Albertsons names Jim Donald CEO
- Albertsons has named Jim Donald its new president and chief executive officer, according to a news release. Donald, who was named president and chief operating officer of the company in March prior to its attempted acquisition of Rite Aid, will take over for Bob Miller, who will stay on as chairman of the board.
- Donald has held various executive positions in the food and retail industries. Most notably, he was the CEO of Starbucks for five years, leaving that position in 2008. He was CEO of Pathmark Stores from 1996 to 2002, and led Northwest grocer Haggen from 2009 to 2011. Donald worked for Albertsons for 15 years beginning in 1976, ultimately rising to become vice president of operations in Arizona. He also served as head of Safeway’s eastern division from 1994 to 1996.
- "Albertsons Companies is uniquely positioned to operate in both a 'four walls' traditional environment and the 'no walls' world of technology," Donald said in a statement. "We serve 34 million customers each week across our 2,300-plus stores and serve 5.5 million patients in our 1,700-plus pharmacies. That's a significant food, health and wellness footprint. We're well positioned to serve the evolving needs of today's customer, wherever and whenever they choose to shop with us. I am looking forward to leading this dynamic company as we focus on innovation and customer-centric retailing in all its forms."
Jim Donald takes the reins at Albertsons one month after the company failed in its bid to acquire pharmacy giant Rite Aid. That deal, which would have created a company with nearly 5,000 stores and $83 billion in revenue, fell apart after shareholders began questioning the value of the tie-up.

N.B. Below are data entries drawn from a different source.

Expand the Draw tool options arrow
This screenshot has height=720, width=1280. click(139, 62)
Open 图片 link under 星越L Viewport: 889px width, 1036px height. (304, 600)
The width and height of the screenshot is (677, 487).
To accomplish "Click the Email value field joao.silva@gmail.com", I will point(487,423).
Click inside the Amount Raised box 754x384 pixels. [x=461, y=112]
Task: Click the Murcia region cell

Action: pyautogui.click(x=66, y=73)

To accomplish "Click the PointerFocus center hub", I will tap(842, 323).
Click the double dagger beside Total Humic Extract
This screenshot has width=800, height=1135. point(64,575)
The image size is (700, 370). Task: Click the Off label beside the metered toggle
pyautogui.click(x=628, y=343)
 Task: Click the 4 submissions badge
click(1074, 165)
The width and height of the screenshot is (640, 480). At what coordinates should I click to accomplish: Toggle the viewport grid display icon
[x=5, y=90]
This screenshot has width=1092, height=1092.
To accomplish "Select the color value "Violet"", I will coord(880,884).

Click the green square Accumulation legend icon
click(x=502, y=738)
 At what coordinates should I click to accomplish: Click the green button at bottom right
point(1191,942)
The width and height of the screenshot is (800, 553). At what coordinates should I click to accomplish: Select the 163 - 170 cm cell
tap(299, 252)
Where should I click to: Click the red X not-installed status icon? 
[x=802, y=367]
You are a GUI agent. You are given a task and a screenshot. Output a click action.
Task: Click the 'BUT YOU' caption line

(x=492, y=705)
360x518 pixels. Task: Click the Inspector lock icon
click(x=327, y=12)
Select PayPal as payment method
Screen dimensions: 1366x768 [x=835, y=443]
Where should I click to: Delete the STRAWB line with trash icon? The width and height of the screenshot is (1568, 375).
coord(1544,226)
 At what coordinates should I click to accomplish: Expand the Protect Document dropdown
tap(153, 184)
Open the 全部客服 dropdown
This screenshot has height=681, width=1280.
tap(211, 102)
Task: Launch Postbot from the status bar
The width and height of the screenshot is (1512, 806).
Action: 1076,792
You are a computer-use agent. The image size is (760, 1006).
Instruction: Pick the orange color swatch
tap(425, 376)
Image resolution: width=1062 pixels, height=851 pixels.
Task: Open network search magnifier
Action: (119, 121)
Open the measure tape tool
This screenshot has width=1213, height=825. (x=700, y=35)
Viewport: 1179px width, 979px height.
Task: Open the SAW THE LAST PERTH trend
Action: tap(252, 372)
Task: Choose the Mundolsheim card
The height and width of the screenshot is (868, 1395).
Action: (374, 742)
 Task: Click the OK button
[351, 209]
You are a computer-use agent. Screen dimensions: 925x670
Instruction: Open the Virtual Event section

Donald will be under pressure to fill the gap left by that deal. For years, Albertsons has labored to elevate its value and go public. The grocer called off a stock market bid in 2015, and most recently it’s made modest investments in Hispanic grocer El Rancho Supermercado and acquiring meal kit company Plated. Clearly, the Boise, Idaho-based retail company remains on the hunt for a transformative deal.
The former Starbucks CEO will also look to continue building upon the initiatives already underway at Albertsons, including store remodels, growing its loyalty program, the Plated rollout and, most importantly, a chainwide digital expansion. The grocer offers home delivery from the majority of its locations through its own platforms and Instacart. It’s also quickly expanding Drive Up & Go, its click-and-collect service, from 94 locations to more than 500 by the end of this year.
One of the few truly national grocery companies, Albertsons has a footprint that includes 19 grocery chains — from Jewel-Osco in the Chicago area to United Supermarkets in the South and Safeway, its largest chain, on the West Coast. But the company, which was acquired by private equity firm Cerberus Capital Management in 2006, has taken on considerable debt to fund its growth. That debt continues to be a drag on Albertsons’ ability to invest in its operations.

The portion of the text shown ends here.